* Your goal:
Where the line containing "Task: Click the 59009 user's green avatar" appears in the records below, begin there and repeat each line exactly through the final one, dropping all pictures.

(Stored items from a collection)
■ ■ ■ ■ ■ ■ ■
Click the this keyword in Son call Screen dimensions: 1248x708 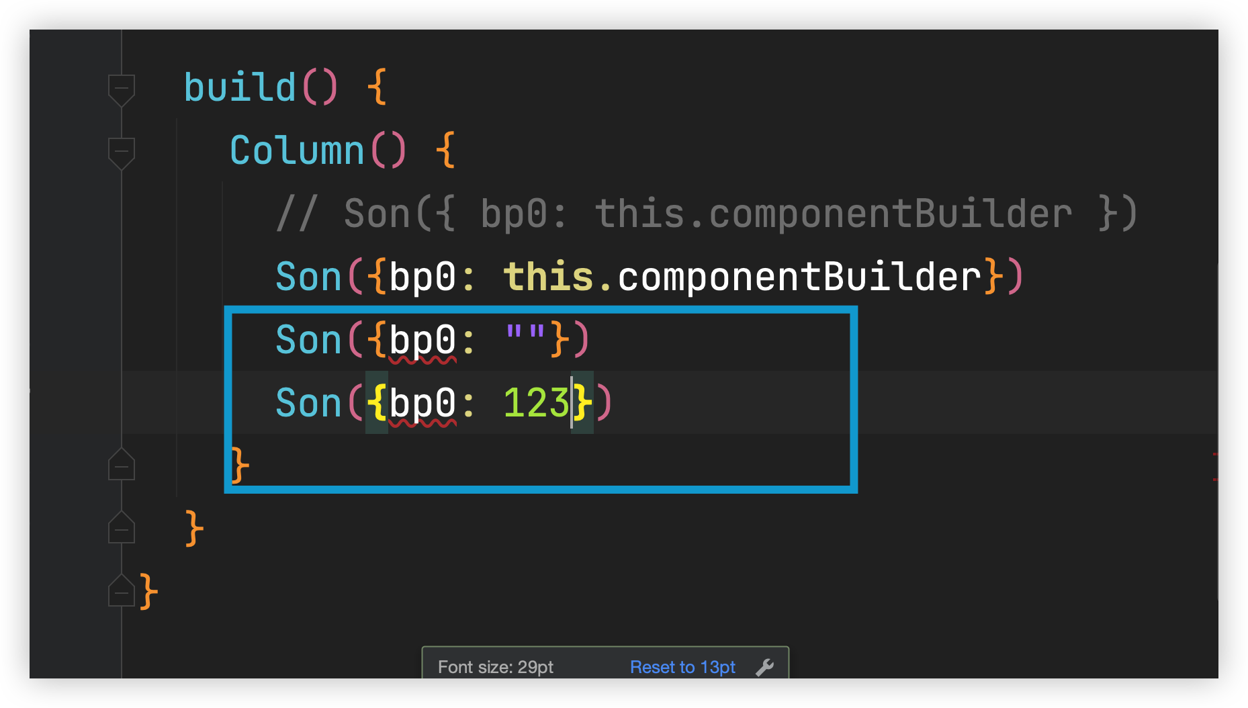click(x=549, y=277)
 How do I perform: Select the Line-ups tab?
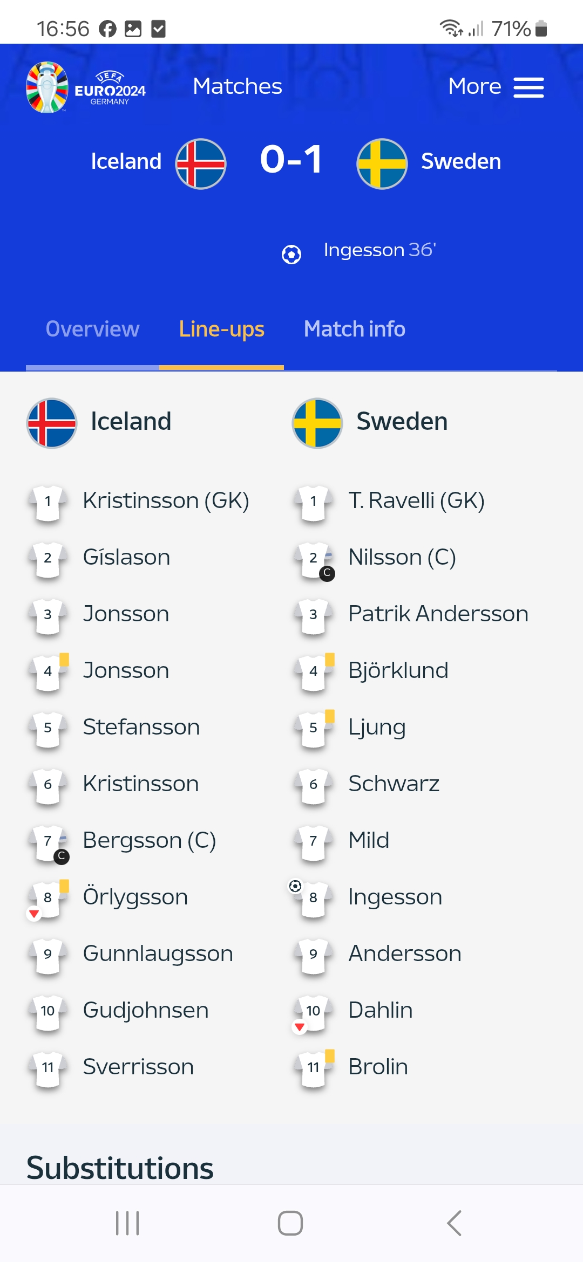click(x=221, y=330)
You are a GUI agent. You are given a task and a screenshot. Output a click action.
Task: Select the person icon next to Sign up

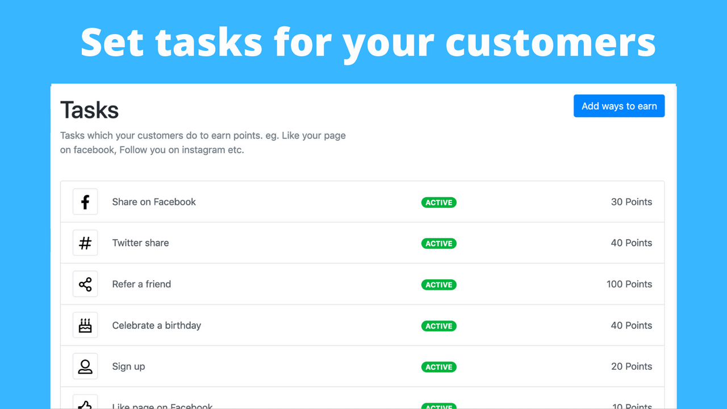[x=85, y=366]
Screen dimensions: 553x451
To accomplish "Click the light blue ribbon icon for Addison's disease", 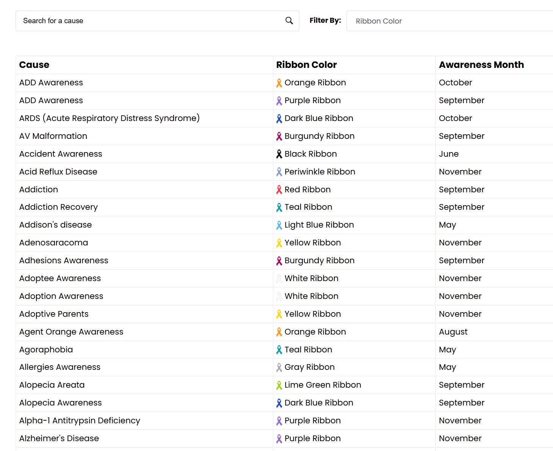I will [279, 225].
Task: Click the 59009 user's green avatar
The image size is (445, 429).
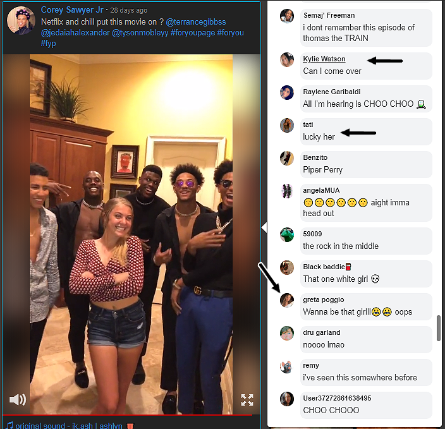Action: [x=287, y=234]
■ ■ ■ ■ ■ ■ ■
* Response area:
Task: Click the 59009 user's green avatar
The image size is (445, 429).
Action: [x=287, y=234]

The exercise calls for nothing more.